Et en effet, Tati, et pas seulement avec Playtime, s'est toujours intéressé
à l'espace naturel comme l'environnement urbain. Du village post-1945 de
Jour de fête à la ville verticale et bétonnée (50 000 mètres cube pour être
exact) , le cinéma de Jacques Tati, à la manière d'un Tex Avery,
caricaturait les atmosphères : carte postale de vacances, maison
ultra-moderne de banlieue, mégapole déshumanisée... "La richesse et
l'originalité du propos du cinéaste viennent essentiellement de ses qualités
d'observation, toujours en prise avec les évolutions les plus récentes de la
société" (Fiona Meadows & Lionel Engrand). Une société de loisirs par
ailleurs.
Ses 6 films majeurs couvrent les Trente Glorieuses, période économique de
forte croissance après la seconde guerre mondiale, jusqu'au krach pétrolier
des années 70. Cette prospérité amène le progrès qui s'insinue partout. Dans
Mon Oncle, Tati s'intéresse à la modernité domestique, aux nouvelles
attitudes et à la fonctionnalité des tâches. Les gens aspirent à en rien
faire tout en industrialisant leur quotidien. On est loin du village
franchouillard du facteur Tati. Tout est centré sur le loisirs. Les Vacances
de Monsieur Hulot ce sont les congés payés, les temps libres et finalement
les stations balnéaires qui sont scrutés.Ce tourisme on le retrouve en masse
et économique dans PlayTime, qui clone ainsi les maisons de Mon Oncle en
cases empilées au milieu de la ville. Trafic accentue cette critique de la
société de l'information, tout en s'interrogeant sur les impacts de
l'environnement : autoroutes, carrefours... La voiture est omniprésente,
comme les avions ou le vélo. Chaque film apporte sa vision et ses
conséquences des nouveautés. Trafic détruit Jour de fête, comme PlayTime
écrase Les Vacances de Monsieur Hulot.
Ainsi l'exposition se divise en chapitres : habiter (avec la merveilleuse
maquette de la Villa Arpel), travailler (des usines de lutte sociale aux
bureaux des multinationales), circuler (de la traction à la Simca, de la DS
à la Dauphine), se recréer (club de vacances, charter, night club,
drugstore, aéroports...) et patrimoine historique (de la maison de
Saint-Maur qui a disparu à la visionde la Tour Eiffel dans une vitre de
Tativille). Tous les films se font écho à travers ces thèmes. Circuler part
avec le vélo du facteur et se finit dans un salon de l'automobile. Entre
temps, on triple le parc de voitures en France. Car Tati ne fait que suivre
le mouvement ou sait l'anticiper. Avec intelligence, il comprend vite à quoi
va ressembler la société.
Tati a ainsi engagé une collaboration artistique avec le peintre Jacques
Lagrange. C'est ce dernier qui concevra la Villa Arpel de Mon Oncle ou
Tativille. Il a par ailleurs réalisé les sols (glissants) de l'Université de
Jussieu et de la Gare Montparnasse. Tati était un perfectionniste, il
s'était adjoint une sensibilité volontairement moderniste. Le réalisateur ne
critiquait pas les apports de l'urbanisme contemporain mais il reprochait
l'uniformisation et la généralisation des formes et des matériaux utilisés.

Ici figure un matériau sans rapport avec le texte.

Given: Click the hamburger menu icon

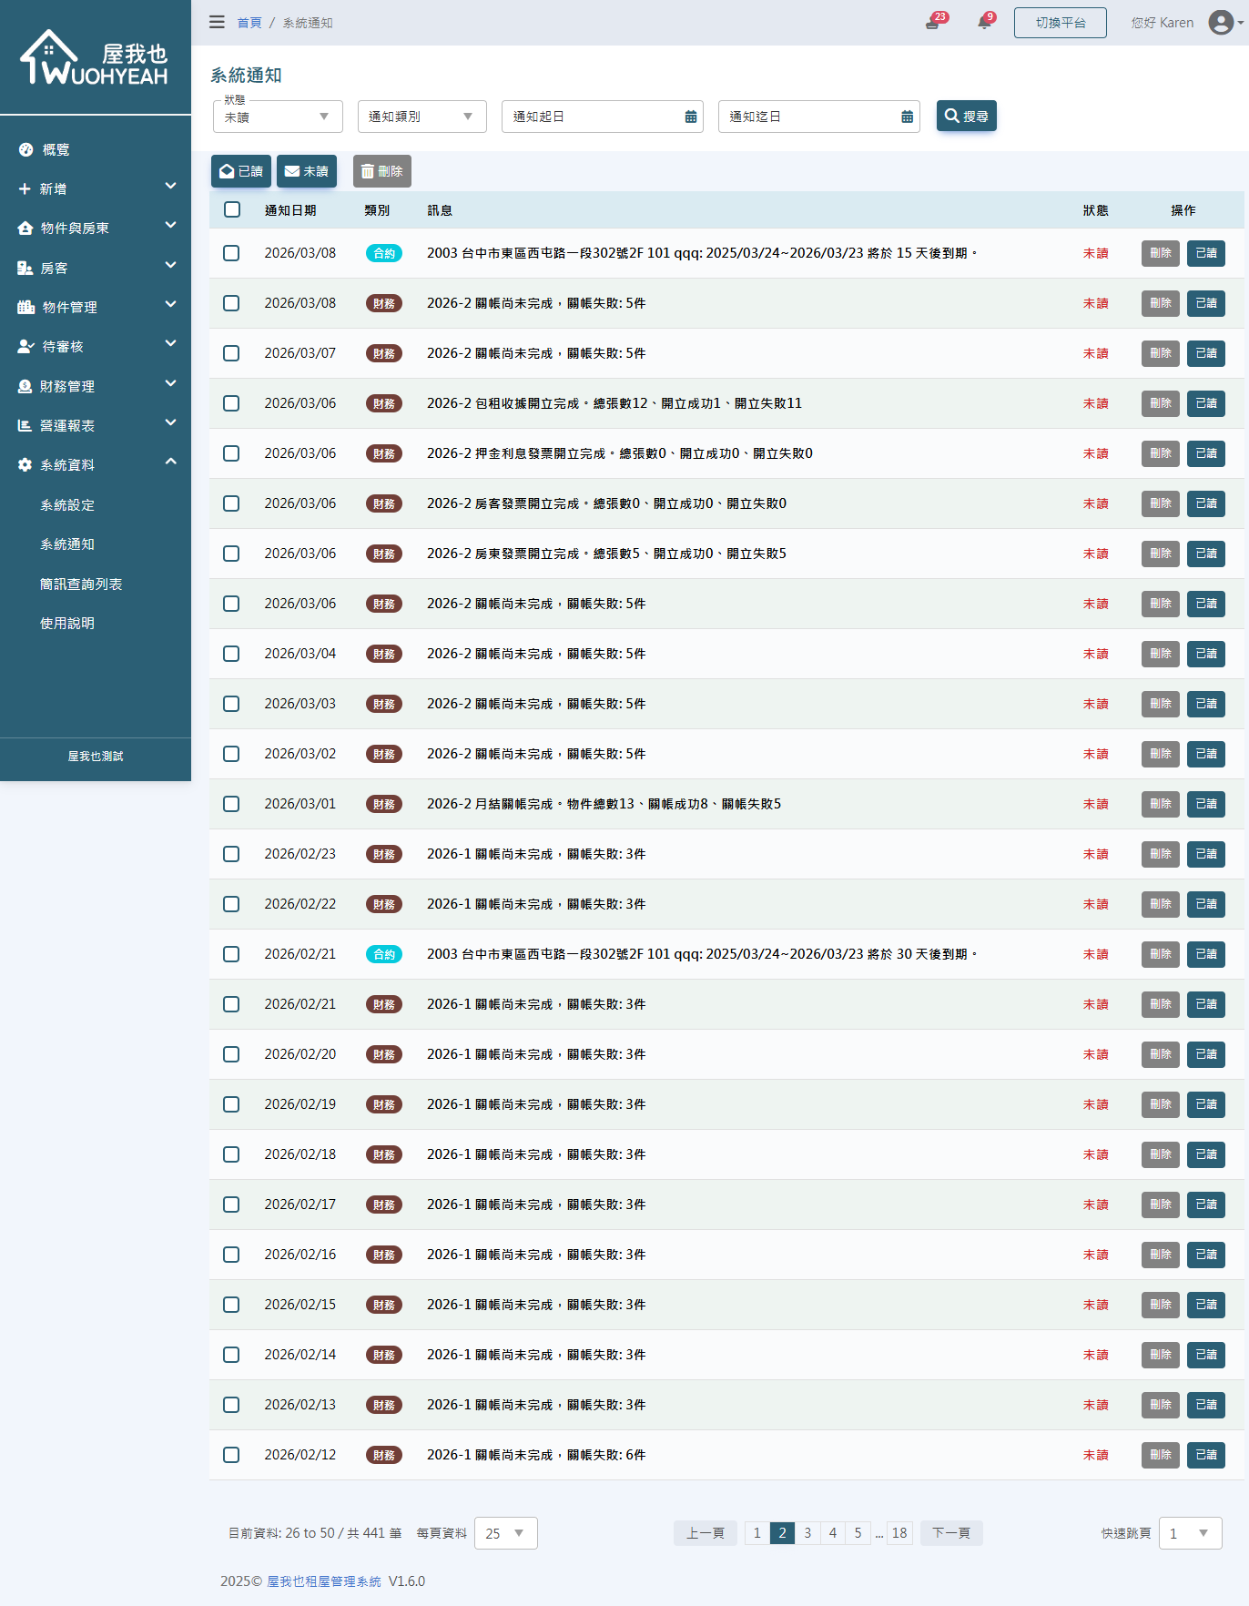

Ce qu'il n'aime pas ce sont les grands ensembles de Maine Montparnasse ou
les atrocités qui forment La Grande Motte. Pendant ces 30 années, la fête au
village se laisse remplacer par le jazz et la danse à la mode dans un night
club citadin.
L'exposition nous emmène ainsi des habitations qui évoluent avec le temps à
la politique de table rase qui a saccagé et dévasté des quartiers entiers de
Paris. On retrouve au fil de ce voyage dans le temps , dans l'espace et dans
les fonctions, une borne vidéo, des images de ses films et du mobilier
d'époque ; mais aussi des films d'actualité, des films de propagande et
d'information de du Ministère de la Reconstruction et de l'Urbanisme, des
affiches révélant l'essor de la pub et de la société de consommation et bien
évidemment de nombreux documents personnels autour des tournages des films
de Tati, y compris des croquis de Lagrange.
On vous invite à le faire après avoir vu Playtime (qui est projeté au voisin Arlequin). Et avant de courir acheter les DVD!!!